■ **What is needed**
Your task is to transcribe the lines from the start of the data below through the line containing "The image size is (943, 787).", inclusive, exactly as they stand and without the pictures.

■ **Items from a dataset**
**********
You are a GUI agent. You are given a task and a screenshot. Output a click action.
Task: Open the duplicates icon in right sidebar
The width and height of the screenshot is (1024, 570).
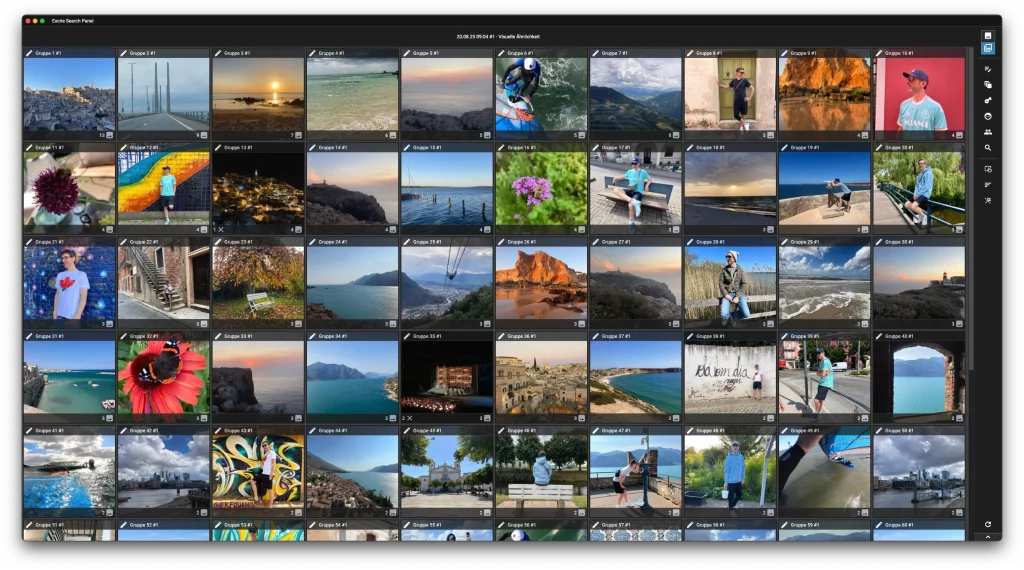988,85
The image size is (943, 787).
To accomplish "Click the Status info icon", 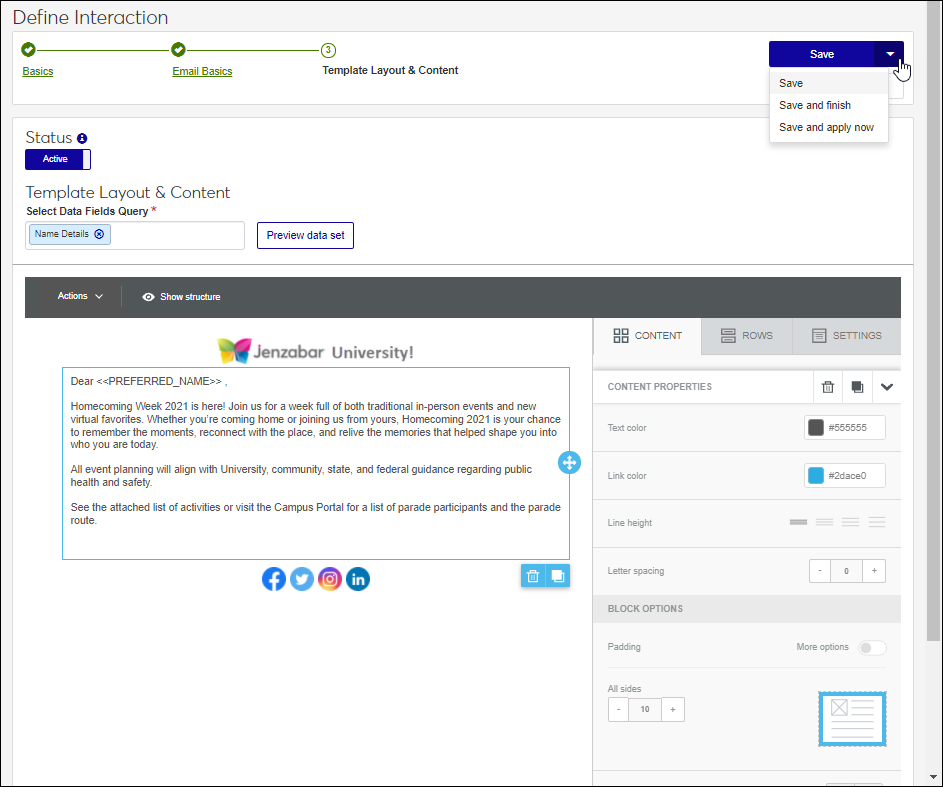I will [82, 138].
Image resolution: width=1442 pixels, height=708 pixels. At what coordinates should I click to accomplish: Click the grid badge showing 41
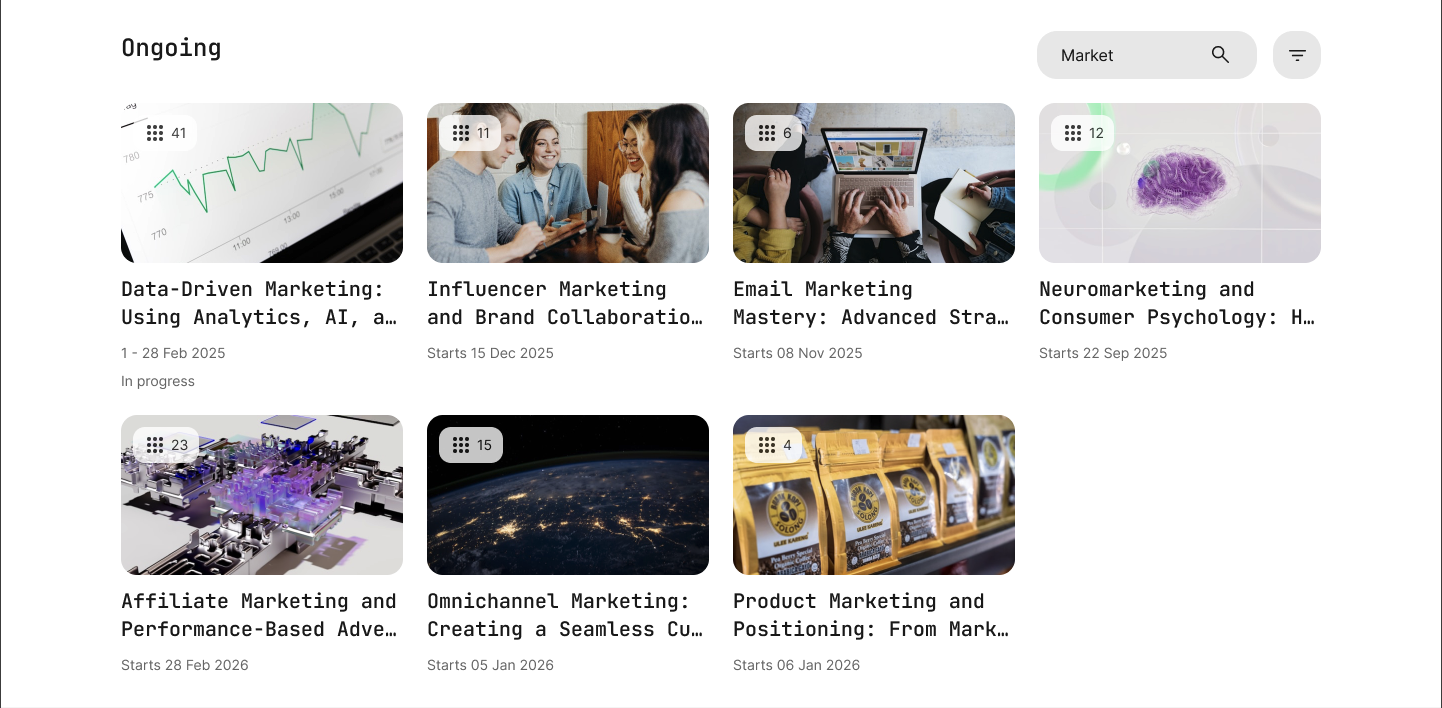tap(165, 133)
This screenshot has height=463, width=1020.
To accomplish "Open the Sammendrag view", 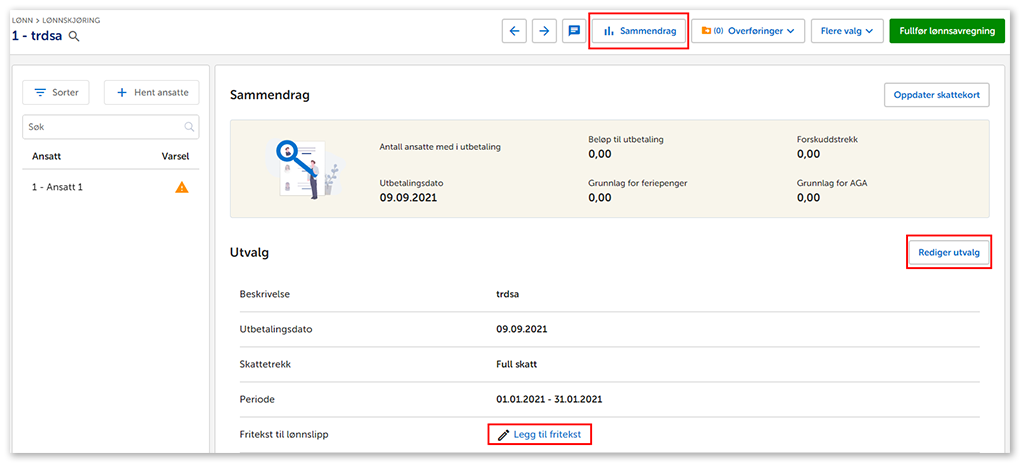I will coord(639,31).
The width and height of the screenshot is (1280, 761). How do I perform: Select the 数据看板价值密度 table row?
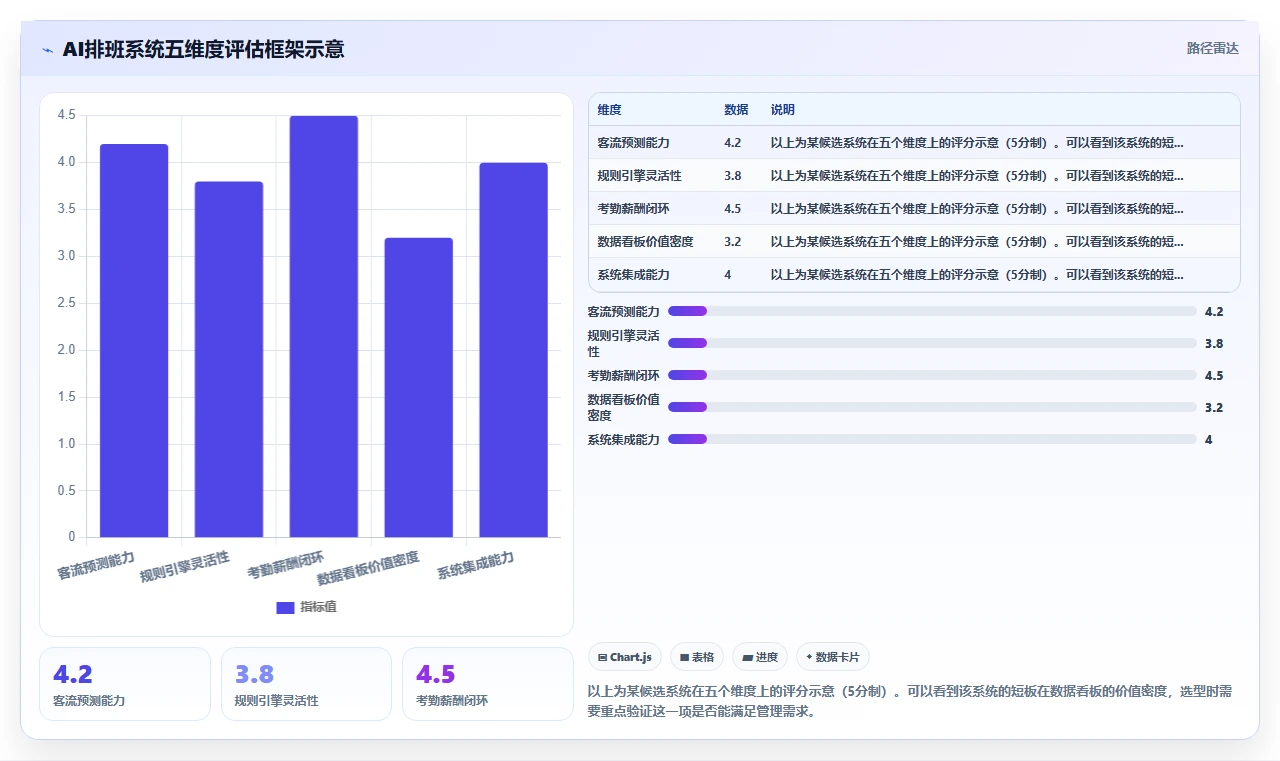(914, 242)
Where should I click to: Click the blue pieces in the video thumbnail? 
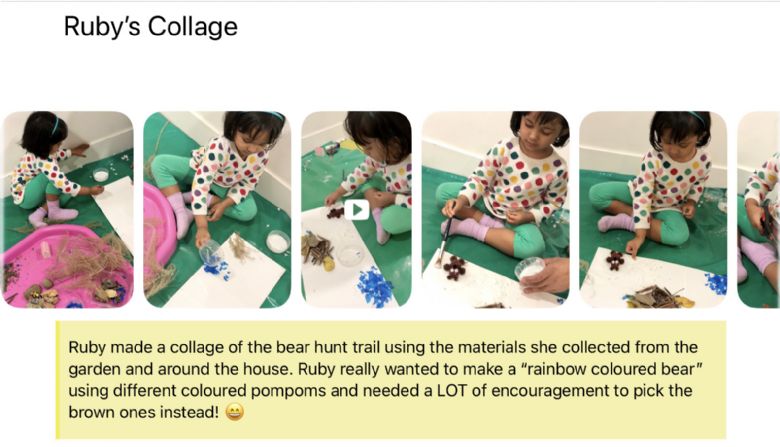point(376,285)
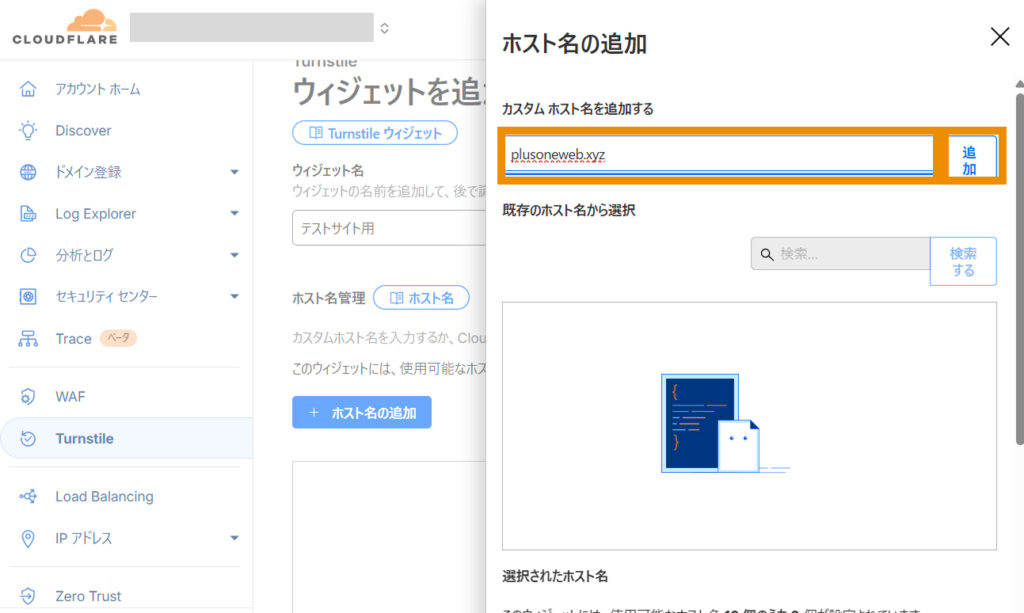Open the account switcher dropdown
The height and width of the screenshot is (613, 1024).
[384, 28]
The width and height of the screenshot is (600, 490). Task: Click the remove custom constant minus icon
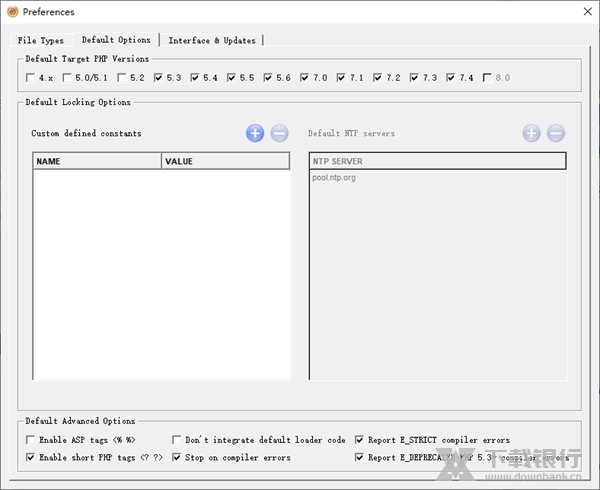(280, 133)
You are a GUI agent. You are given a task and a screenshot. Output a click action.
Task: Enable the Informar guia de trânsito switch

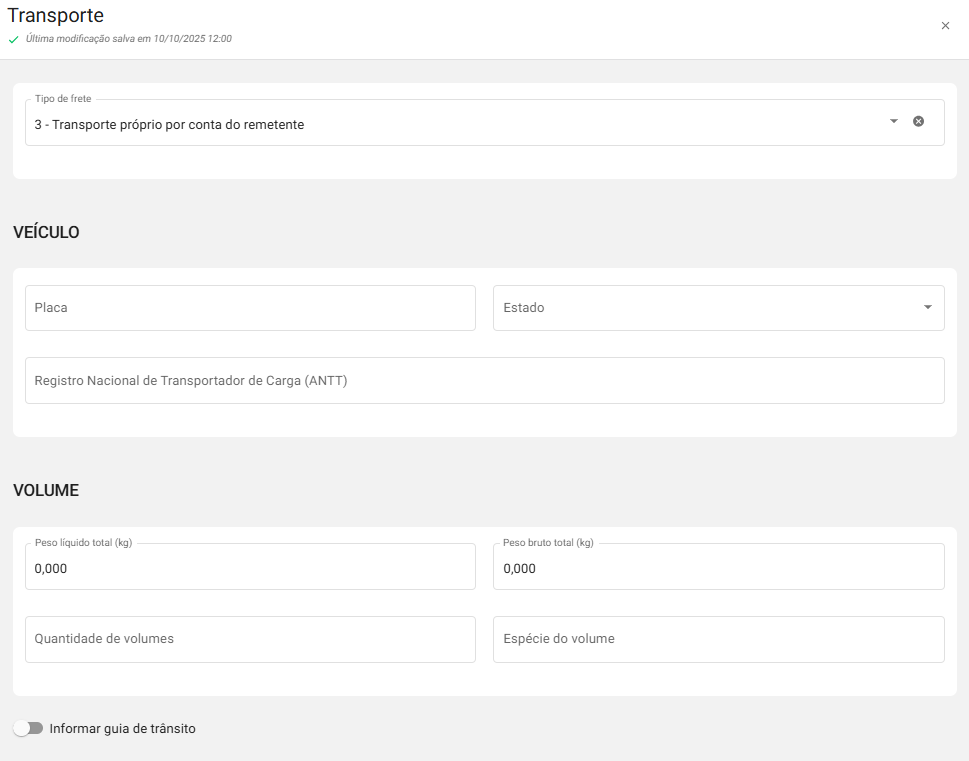coord(28,728)
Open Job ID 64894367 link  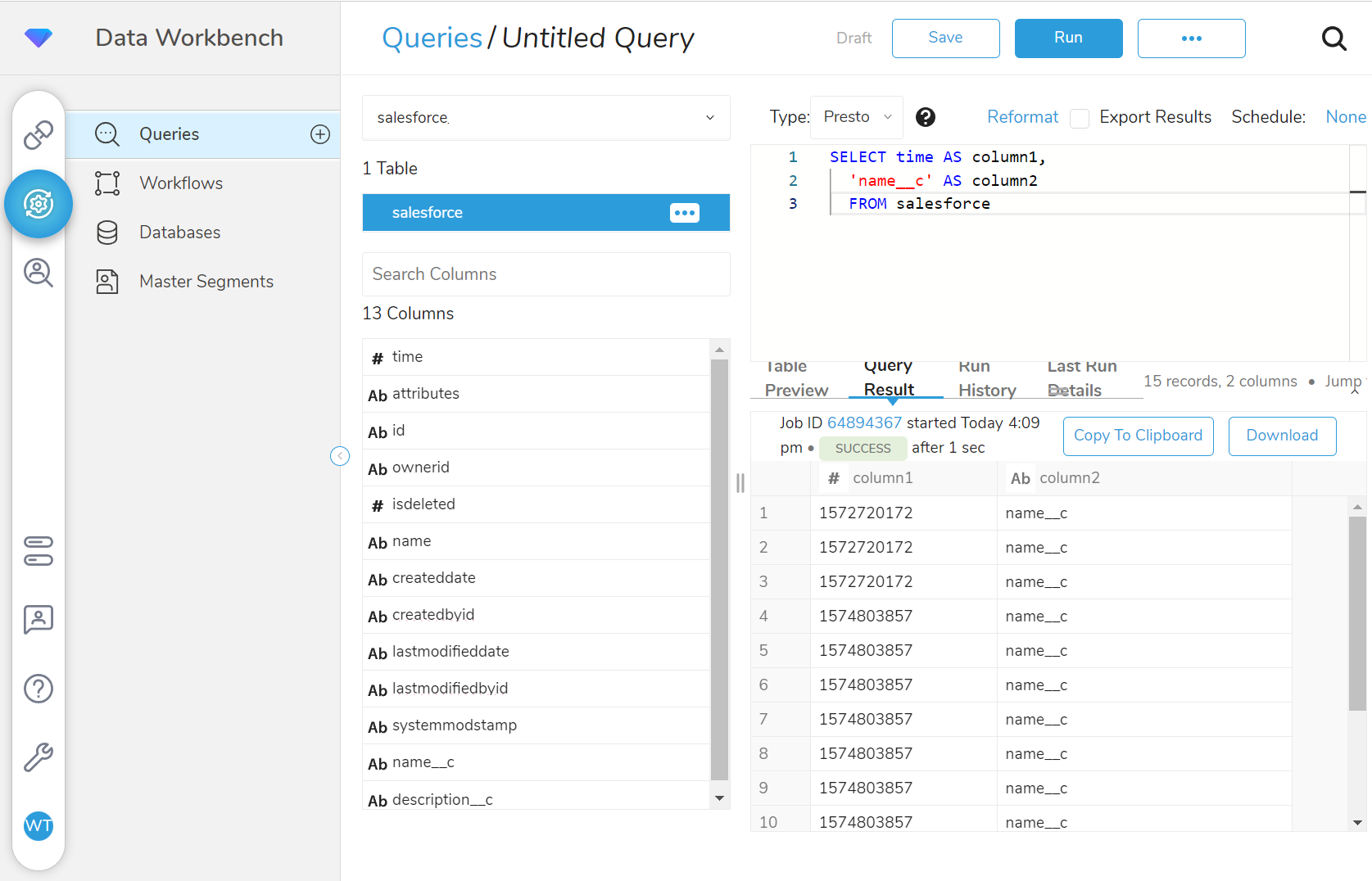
**********
■ **Exercise result**
You are a GUI agent. You are given a task and a screenshot. Output a click action.
Task: Open the duplicates icon in right sidebar
The width and height of the screenshot is (1024, 570).
988,85
The image size is (943, 787).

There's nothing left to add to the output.